● INSTRUCTIONS FOR THE TASK
Scan the listing beneath this sentence. Report each line with the word "screenshot".

--- --- ---

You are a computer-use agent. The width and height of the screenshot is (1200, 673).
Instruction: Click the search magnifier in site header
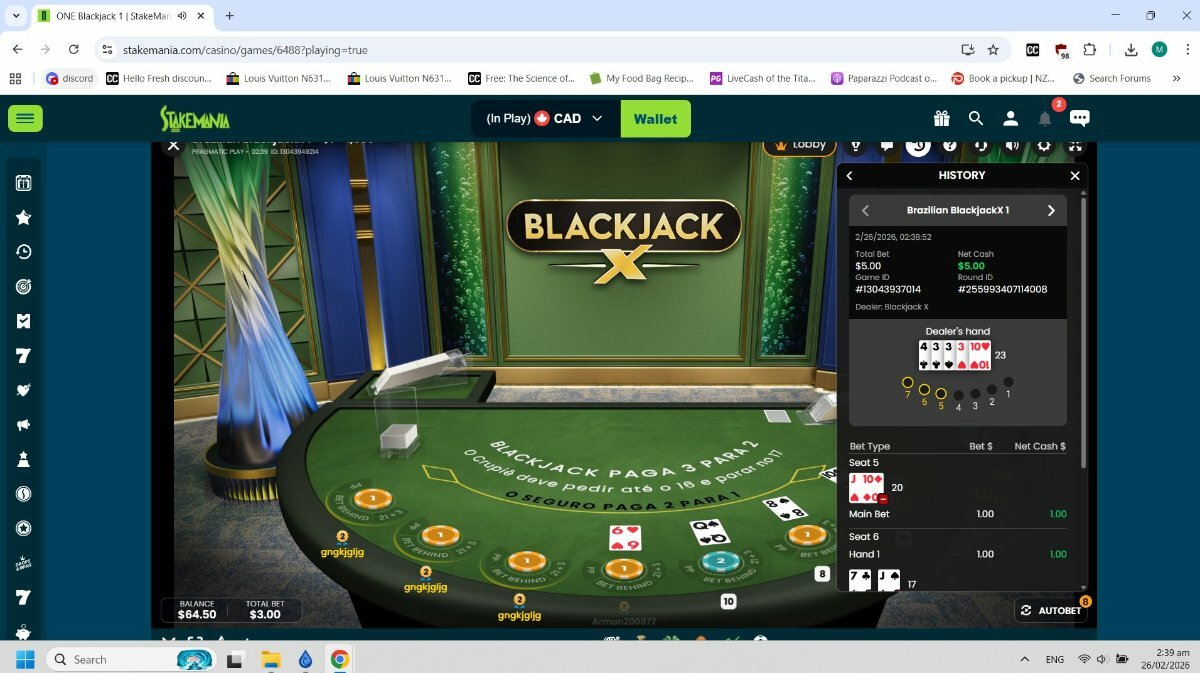(x=976, y=118)
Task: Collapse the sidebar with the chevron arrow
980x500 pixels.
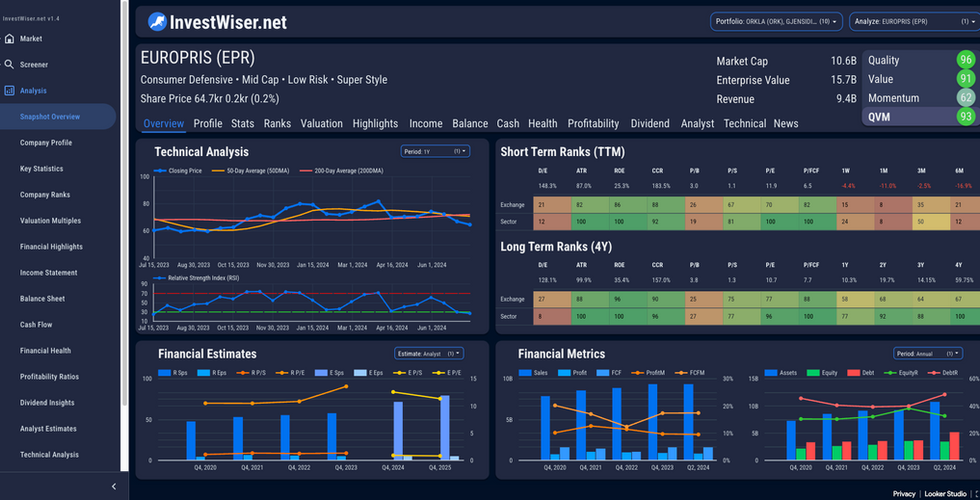Action: point(114,486)
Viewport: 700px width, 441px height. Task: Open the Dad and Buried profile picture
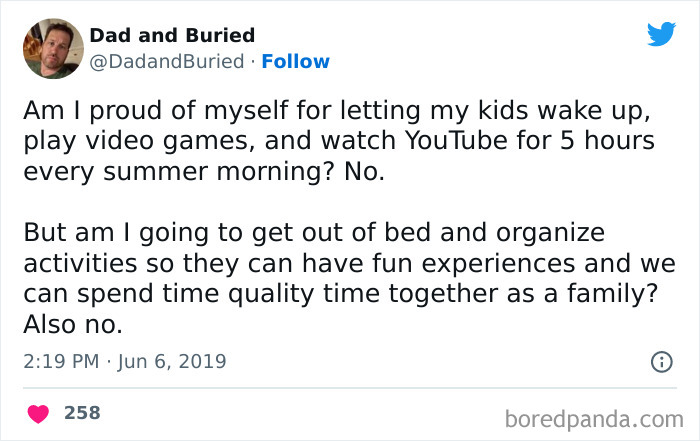tap(52, 49)
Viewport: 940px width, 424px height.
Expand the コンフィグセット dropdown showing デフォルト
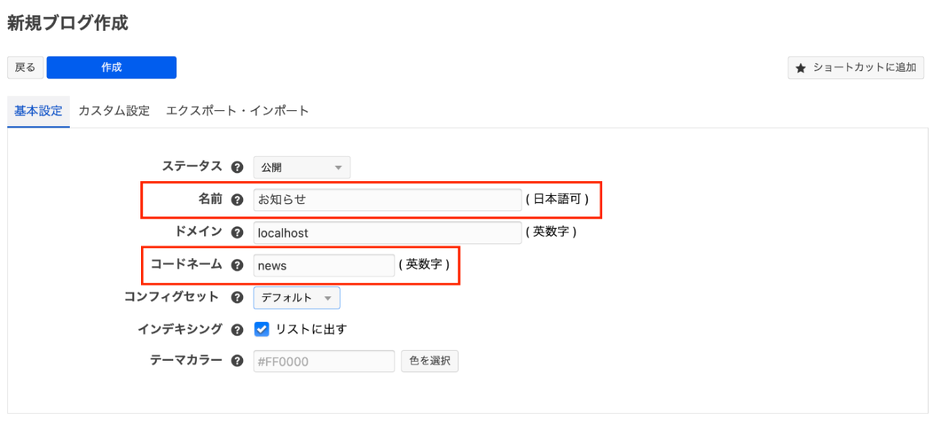pyautogui.click(x=296, y=298)
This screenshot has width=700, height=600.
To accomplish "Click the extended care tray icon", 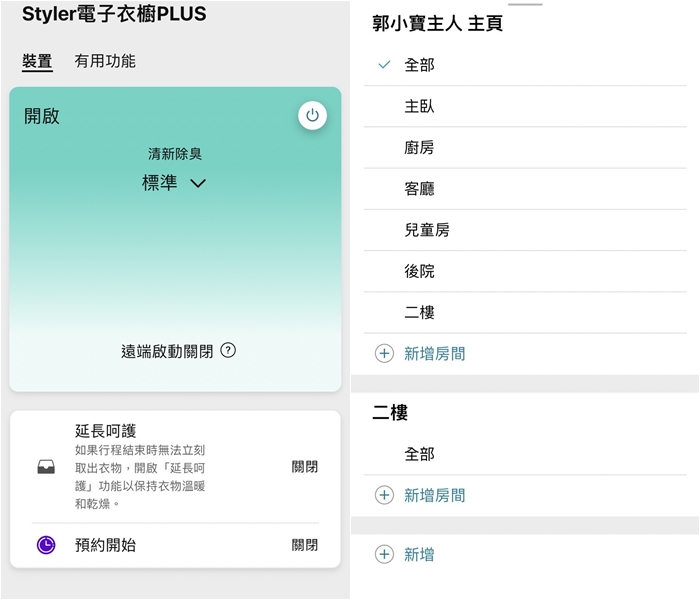I will [x=46, y=467].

--- --- ---

● WRITTEN RESPONSE
You are a computer-use agent. The width and height of the screenshot is (1200, 673).
This screenshot has width=700, height=600.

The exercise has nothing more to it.